I've connected to a MySQL database using the RMariaDB package, and, thanks to the dbplyr package, am able to adjust the data using dplyr commands directly from R studio. However, there are some basic things I want to do that require base R functions (there are no equivalents in dplyr to my knowledge). Is there a way to clean this data using base R commands?
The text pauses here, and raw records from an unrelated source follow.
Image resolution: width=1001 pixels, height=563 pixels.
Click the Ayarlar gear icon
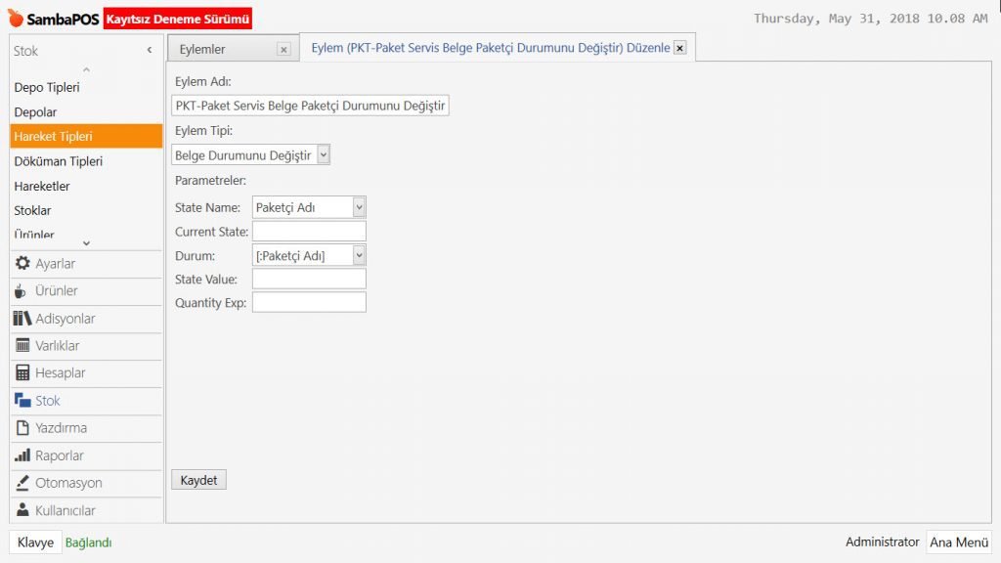click(22, 264)
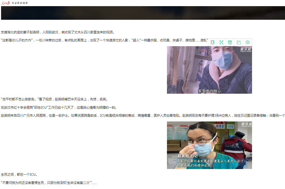Screen dimensions: 285x189
Task: Click the line starting 不要问我为何还没有看惯生死
Action: click(49, 183)
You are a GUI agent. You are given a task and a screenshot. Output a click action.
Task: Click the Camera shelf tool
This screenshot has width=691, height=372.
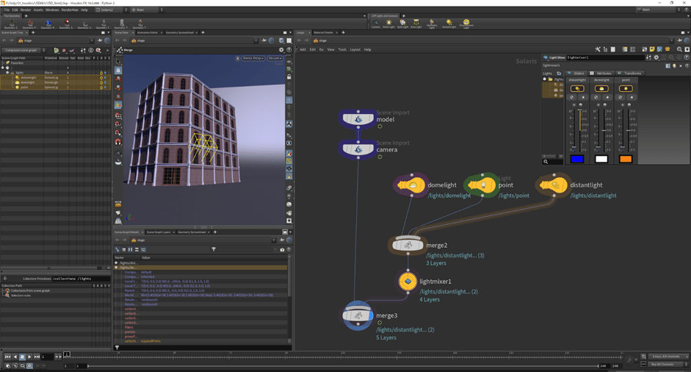click(x=375, y=24)
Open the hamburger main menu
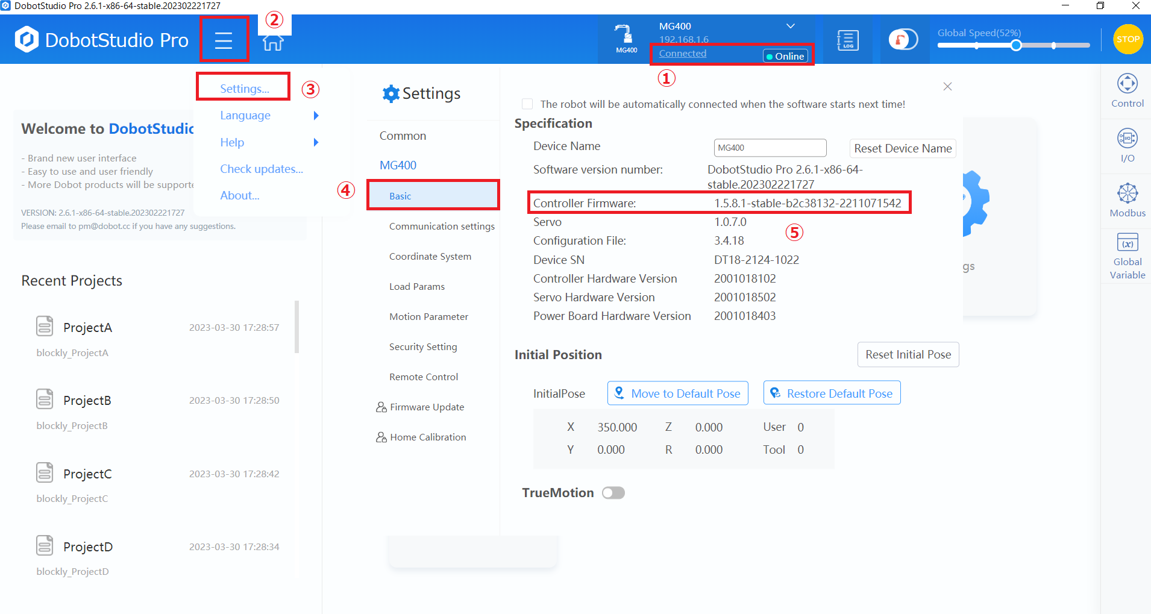 [224, 40]
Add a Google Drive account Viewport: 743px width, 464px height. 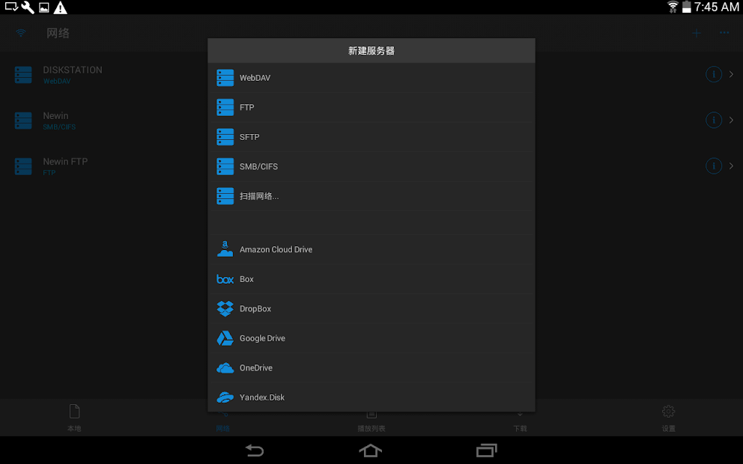pos(371,338)
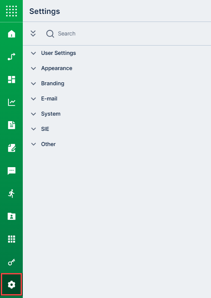The height and width of the screenshot is (298, 211).
Task: Open the document page icon
Action: click(x=11, y=125)
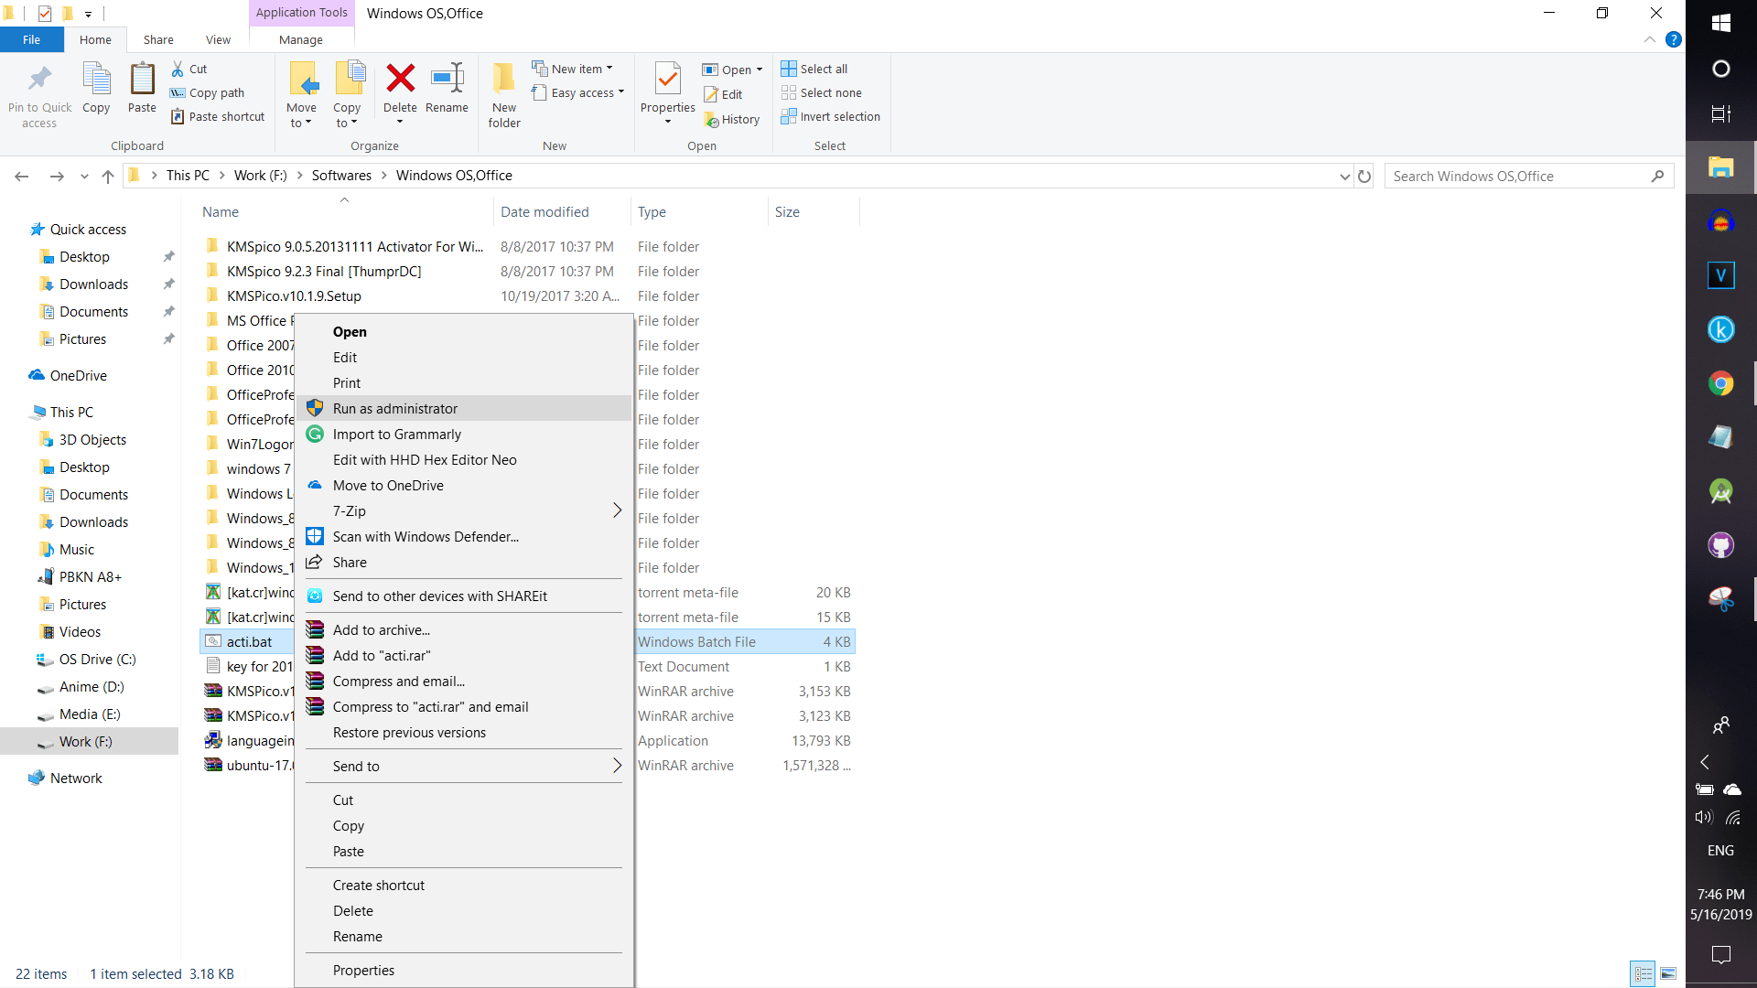Click the refresh button beside address bar
The height and width of the screenshot is (988, 1757).
[1364, 177]
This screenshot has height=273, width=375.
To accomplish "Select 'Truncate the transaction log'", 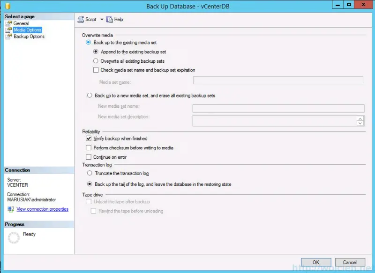I will tap(90, 173).
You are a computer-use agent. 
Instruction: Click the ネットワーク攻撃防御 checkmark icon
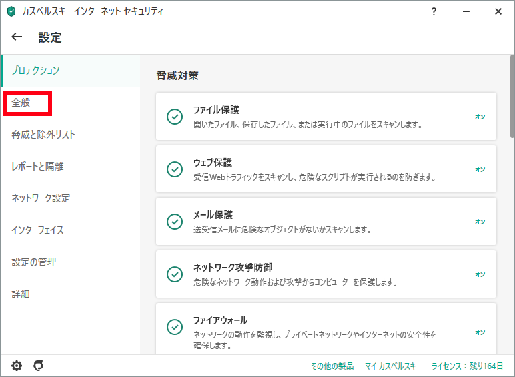[175, 274]
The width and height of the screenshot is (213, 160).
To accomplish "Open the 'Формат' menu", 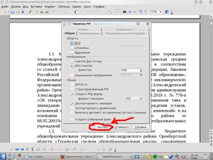I will 50,7.
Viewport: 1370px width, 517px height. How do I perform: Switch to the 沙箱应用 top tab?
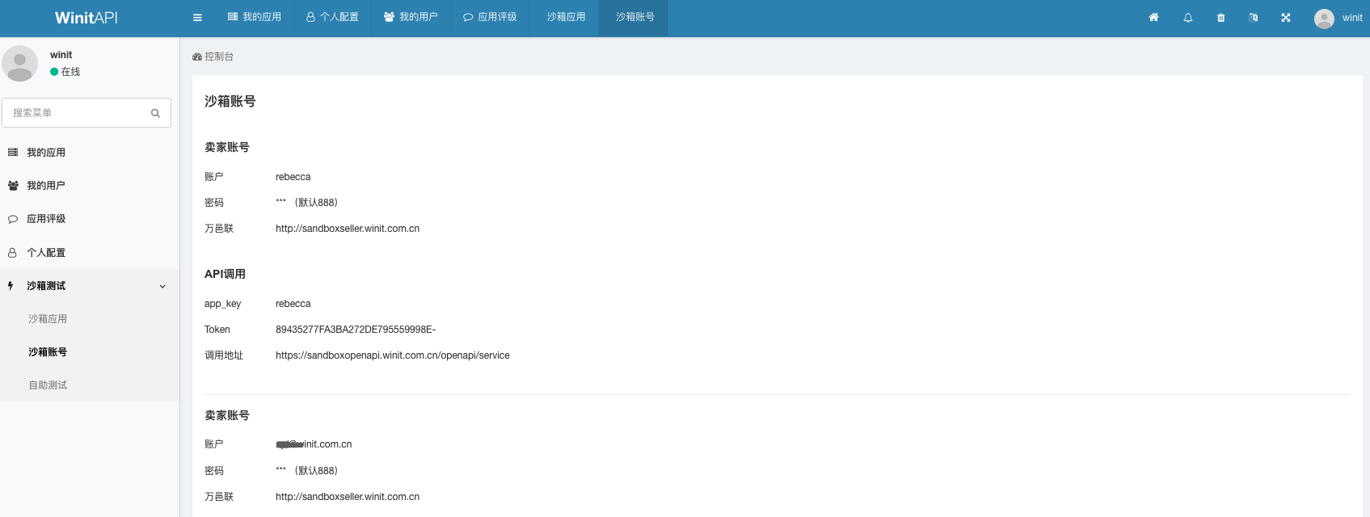[566, 17]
Thanks in advance.


Solution

  • The answer to this arises from how the dbplyr package works. dbplyr translates certain dplyr commands into SQL. For example:

    library(dplyr)
    library(dbplyr)
    data(mtcars)
    
    # setup simulated database connection
    df_postgre = tbl_lazy(mtcars, con = simulate_postgres())
    
    # fetch first 5 records
    first_five = df_postgre %>% head(5)
    
    # view SQL transaltion
    first_five %>% show_query()
    
    # resulting SQL translation
    <SQL>
    SELECT *
    FROM `df`
    LIMIT 5
    

    The major constrain for this approach is that dbplyr can only translate certain commands into SQL. So something like the following will fail:

    # setup simulated database connection
    df_postgre = tbl_lazy(mtcars, con = simulate_postgres())
    
    # fetch first 5 records
    first_five = df_postgre[1:5,]
    

    While head(df, 5) and df[1:5,] produce identical output for data.frames in local R memory, dbplyr can not translate developer intention, only specific dplyr commands. Hence these two commands are very different when working with database tables.

    The other element to consider here is that databases are primarily read-only. In R we can do

    df = df %>%
      mutate(new_var = 2*old_var)
    

    and this changes the data held in memory. However in databases, the original data is stored in the database and it is transformed based on your instructions when it is requested. There are ways to write completely new database tables from existing database tables - there are already several Q&A on this under the dbplyr tag.